Hultner Estrada
The word “incarnation” provoked a restlessness among the participants. In fact, some even left the workshop because they thought the Nehemiah Center was promoting beliefs in “reincarnation.”
This story happened a few years ago here in Nicaragua. A course on Street Psalms Series was being shared and the facilitator spoke about the price Jesus paid to get close to humanity and… “now we are called to incarnate Christ in our communities,” repeated the teacher. But the participants didn’t seem to understand.
The truth is, I myself, with more than 10 years of pastoral youth ministry didn’t understand either. It wasn’t until the facilitator directed us to the passage in John 1:14 that I began to discover the meaning: “The Word became flesh and made his dwelling among us. We have seen his glory, the glory of the one and only Son, who came from the Father, full of grace and truth,” recites the text. When we talk about the incarnation of the Son of God, we are talking about the mysterious process through which the eternal and infinite Creator of the universe took on a body of flesh.
As the theologian Juan Stam explains, the term “flesh” implies not just our biological nature, but also our vulnerability and even our inclination toward sin. And that is the human nature that the eternal Word wanted to take on to be born among us. He was not born with some privileged human nature, immune to the temptation and anxieties of our human lives like some species of “Superman” or a divine angel that only appeared to be human.

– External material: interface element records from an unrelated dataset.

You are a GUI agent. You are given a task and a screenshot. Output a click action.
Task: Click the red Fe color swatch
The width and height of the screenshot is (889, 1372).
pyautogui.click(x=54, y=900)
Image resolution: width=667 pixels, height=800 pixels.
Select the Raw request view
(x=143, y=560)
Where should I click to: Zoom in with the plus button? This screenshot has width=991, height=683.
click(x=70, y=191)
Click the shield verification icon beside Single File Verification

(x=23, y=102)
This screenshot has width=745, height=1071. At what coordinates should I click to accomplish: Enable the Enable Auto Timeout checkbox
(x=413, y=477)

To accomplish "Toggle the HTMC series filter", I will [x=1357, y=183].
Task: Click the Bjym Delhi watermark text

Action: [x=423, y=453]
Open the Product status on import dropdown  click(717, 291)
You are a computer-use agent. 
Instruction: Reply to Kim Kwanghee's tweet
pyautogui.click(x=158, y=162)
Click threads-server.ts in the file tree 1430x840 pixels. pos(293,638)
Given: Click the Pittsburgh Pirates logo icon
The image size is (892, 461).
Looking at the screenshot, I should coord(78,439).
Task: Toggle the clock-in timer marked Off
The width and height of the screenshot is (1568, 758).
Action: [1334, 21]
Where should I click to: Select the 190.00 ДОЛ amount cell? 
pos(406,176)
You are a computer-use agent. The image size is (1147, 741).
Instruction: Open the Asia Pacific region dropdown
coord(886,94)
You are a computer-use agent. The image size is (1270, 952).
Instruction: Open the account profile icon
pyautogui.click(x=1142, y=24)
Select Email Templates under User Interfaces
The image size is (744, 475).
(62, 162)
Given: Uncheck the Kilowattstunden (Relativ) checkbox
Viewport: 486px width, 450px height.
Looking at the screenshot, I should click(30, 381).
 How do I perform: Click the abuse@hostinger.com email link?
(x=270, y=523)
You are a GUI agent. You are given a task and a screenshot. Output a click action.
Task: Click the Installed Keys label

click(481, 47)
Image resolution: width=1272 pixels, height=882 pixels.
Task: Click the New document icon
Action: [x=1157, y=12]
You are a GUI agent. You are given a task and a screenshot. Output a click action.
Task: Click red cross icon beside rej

He was truly human.
But what does it mean to “incarnate Christ” in our community? “The Word not only became flesh, but He also lived among us,” explained the facilitator to me.
Jesus didn’t come for a short time or just for an event, but he came to stay among us for more than three decades. He came to walk in our streets, to put up with the dust, the mosquitos, the scarcity, the heat, the thirst, and the hunger. He came to live among us, to listen to our conversations, to participate in the synagogues, to visit us in our illness, to get involved in the lives of the people day and night. “And for that decision to live among us, we were able to discover his glory, his grace, and his truth,” the facilitator told me.
It was on that occasion that I realized that if we want people to see the glory, grace, and truth of God through us, than it is more valuable if we spend time with them, if we walk together, if we share life together, and that we don’t make ourselves superior and distance ourselves from the reality that they are living in. Essentially, we want to go to the places where they are, just as the Son of God did since the first nativity when he became flesh as Immanuel… “which is translated: God with us” (Matthew 1:23).